Task statement:
Everything from the line containing "The height and width of the screenshot is (628, 438)." to the end of the listing is to be set down exactly, both ends included, and nothing before it.

Information given:

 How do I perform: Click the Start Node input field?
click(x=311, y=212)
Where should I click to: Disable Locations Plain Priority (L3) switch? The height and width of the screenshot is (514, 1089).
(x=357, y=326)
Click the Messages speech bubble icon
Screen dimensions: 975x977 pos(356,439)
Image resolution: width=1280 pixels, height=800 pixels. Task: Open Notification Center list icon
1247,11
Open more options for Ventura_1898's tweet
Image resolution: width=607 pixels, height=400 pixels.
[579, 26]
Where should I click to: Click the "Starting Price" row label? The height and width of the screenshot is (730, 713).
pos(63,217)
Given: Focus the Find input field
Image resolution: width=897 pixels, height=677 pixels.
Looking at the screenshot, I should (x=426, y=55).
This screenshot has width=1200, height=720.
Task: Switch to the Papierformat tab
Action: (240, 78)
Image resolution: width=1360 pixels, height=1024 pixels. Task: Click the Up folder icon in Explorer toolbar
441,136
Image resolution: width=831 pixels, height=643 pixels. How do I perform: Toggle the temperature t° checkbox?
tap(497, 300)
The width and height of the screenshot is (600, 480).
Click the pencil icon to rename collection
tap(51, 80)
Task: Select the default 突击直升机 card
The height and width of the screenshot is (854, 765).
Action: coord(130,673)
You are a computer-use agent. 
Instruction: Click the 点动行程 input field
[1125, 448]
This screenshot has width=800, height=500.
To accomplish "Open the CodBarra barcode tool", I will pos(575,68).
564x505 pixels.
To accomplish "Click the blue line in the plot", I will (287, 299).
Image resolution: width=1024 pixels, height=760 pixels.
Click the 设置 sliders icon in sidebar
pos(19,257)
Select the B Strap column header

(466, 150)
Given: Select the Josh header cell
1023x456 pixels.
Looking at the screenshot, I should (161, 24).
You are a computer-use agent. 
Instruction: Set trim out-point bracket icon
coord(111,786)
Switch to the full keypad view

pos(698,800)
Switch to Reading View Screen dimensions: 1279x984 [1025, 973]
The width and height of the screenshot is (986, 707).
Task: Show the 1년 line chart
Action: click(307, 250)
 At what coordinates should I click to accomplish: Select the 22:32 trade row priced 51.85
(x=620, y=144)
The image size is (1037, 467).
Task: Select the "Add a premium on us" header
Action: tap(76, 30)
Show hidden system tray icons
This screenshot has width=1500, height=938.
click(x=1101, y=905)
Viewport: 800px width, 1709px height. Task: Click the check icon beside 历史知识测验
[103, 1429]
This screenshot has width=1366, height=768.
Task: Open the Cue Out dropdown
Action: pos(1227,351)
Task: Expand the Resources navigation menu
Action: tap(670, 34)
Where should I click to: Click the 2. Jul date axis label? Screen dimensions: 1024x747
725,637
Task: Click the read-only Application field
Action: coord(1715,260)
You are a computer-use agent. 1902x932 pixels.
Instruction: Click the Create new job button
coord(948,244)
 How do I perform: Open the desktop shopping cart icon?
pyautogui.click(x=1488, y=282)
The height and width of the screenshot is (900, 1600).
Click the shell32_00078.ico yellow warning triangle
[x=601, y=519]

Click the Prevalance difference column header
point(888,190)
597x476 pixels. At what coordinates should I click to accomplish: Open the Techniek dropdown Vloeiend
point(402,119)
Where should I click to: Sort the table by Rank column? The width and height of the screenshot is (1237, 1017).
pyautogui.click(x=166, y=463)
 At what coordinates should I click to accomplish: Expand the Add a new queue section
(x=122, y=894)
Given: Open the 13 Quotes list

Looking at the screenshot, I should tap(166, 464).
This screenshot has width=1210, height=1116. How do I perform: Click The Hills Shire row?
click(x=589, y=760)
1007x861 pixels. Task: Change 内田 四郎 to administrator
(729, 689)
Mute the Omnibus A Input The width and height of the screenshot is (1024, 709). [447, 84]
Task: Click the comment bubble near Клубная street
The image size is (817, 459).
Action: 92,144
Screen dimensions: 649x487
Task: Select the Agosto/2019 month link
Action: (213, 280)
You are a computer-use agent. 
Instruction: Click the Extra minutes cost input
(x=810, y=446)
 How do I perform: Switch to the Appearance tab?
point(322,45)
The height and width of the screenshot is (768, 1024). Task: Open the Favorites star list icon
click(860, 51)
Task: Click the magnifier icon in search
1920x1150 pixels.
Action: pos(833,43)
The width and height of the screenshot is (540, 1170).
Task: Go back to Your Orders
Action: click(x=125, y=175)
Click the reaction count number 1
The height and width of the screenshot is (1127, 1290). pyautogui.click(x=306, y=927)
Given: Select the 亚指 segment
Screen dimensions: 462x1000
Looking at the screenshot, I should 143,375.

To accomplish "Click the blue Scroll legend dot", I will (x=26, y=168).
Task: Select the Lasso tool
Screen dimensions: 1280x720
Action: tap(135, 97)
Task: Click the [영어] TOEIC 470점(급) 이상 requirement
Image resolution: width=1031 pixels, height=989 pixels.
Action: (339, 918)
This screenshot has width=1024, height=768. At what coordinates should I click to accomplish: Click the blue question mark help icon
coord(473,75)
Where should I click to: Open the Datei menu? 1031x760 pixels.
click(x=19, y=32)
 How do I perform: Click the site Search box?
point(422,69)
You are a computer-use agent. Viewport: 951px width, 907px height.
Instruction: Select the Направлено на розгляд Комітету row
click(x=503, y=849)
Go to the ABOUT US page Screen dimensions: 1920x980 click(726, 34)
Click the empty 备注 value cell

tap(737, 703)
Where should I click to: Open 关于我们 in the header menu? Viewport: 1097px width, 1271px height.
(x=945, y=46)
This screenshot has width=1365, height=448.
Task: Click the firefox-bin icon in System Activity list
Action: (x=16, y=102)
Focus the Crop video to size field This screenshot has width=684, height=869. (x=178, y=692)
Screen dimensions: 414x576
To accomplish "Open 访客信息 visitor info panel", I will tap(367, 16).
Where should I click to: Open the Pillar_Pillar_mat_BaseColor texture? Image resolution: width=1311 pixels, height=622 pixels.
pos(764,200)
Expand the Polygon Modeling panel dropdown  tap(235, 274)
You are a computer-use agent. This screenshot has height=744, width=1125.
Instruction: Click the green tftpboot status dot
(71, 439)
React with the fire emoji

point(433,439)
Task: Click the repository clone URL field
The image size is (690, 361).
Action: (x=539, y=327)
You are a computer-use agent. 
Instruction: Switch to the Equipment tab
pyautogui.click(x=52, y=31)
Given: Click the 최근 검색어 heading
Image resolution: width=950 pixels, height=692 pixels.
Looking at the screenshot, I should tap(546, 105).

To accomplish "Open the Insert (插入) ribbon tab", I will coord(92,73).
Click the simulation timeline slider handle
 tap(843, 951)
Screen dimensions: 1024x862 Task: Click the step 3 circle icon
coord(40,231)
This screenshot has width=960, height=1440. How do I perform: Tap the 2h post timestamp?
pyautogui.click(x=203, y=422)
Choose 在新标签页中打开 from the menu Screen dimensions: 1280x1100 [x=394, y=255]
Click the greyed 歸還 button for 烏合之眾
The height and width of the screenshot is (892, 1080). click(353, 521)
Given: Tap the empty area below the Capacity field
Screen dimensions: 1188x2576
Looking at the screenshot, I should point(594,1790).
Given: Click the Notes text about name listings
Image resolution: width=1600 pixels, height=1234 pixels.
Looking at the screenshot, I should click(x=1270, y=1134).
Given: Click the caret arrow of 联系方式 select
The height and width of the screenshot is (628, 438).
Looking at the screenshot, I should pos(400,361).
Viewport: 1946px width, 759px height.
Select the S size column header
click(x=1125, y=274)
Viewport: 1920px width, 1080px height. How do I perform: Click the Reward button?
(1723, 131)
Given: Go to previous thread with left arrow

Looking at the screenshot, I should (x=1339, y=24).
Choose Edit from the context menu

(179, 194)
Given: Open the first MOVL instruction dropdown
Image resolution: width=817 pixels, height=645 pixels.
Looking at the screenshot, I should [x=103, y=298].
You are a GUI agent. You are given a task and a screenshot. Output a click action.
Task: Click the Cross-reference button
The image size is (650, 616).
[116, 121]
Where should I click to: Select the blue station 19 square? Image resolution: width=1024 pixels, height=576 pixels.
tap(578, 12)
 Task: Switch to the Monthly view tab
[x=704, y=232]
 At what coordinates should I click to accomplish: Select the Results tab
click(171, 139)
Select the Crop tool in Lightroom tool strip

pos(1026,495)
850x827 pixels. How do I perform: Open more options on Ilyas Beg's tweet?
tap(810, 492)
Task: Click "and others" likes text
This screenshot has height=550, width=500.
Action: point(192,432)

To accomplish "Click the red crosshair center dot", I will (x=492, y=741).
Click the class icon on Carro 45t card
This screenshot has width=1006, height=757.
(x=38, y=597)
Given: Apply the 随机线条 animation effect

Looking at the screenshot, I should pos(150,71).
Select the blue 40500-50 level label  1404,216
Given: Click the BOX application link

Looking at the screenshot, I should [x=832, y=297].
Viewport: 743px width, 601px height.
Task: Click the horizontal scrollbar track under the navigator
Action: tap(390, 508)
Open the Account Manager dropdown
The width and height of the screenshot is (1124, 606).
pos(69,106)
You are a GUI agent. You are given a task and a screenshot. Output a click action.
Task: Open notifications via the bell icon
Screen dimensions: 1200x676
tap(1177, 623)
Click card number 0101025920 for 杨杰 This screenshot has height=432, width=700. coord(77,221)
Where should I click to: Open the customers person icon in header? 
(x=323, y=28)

Output for this task:
The height and width of the screenshot is (628, 438).
Looking at the screenshot, I should pos(400,361).
Viewport: 1946px width, 759px height.
Select the S size column header
click(x=1125, y=274)
Viewport: 1920px width, 1080px height. How do I perform: Click the Reward button?
(1723, 131)
Given: Go to previous thread with left arrow

Looking at the screenshot, I should (x=1339, y=24).
Choose Edit from the context menu

(179, 194)
Given: Open the first MOVL instruction dropdown
Image resolution: width=817 pixels, height=645 pixels.
Looking at the screenshot, I should [x=103, y=298].
You are a GUI agent. You are given a task and a screenshot. Output a click action.
Task: Click the Cross-reference button
The image size is (650, 616).
[116, 121]
Where should I click to: Select the blue station 19 square? Image resolution: width=1024 pixels, height=576 pixels.
tap(578, 12)
 Task: Switch to the Monthly view tab
[x=704, y=232]
 At what coordinates should I click to accomplish: Select the Results tab
click(171, 139)
Select the Crop tool in Lightroom tool strip

pos(1026,495)
850x827 pixels. How do I perform: Open more options on Ilyas Beg's tweet?
tap(810, 492)
Task: Click "and others" likes text
This screenshot has height=550, width=500.
Action: point(192,432)

To accomplish "Click the red crosshair center dot", I will (x=492, y=741).
Click the class icon on Carro 45t card
This screenshot has width=1006, height=757.
(x=38, y=597)
Given: Apply the 随机线条 animation effect

Looking at the screenshot, I should pos(150,71).
Select the blue 40500-50 level label  1404,216
Given: Click the BOX application link

Looking at the screenshot, I should [x=832, y=297].
Viewport: 743px width, 601px height.
Task: Click the horizontal scrollbar track under the navigator
Action: tap(390, 508)
Open the Account Manager dropdown
The width and height of the screenshot is (1124, 606).
pos(69,106)
You are a GUI agent. You are given a task and a screenshot. Output a click action.
Task: Open notifications via the bell icon
Screen dimensions: 1200x676
tap(1177, 623)
Click card number 0101025920 for 杨杰 This screenshot has height=432, width=700. coord(77,221)
Where should I click to: Open the customers person icon in header? 
(x=323, y=28)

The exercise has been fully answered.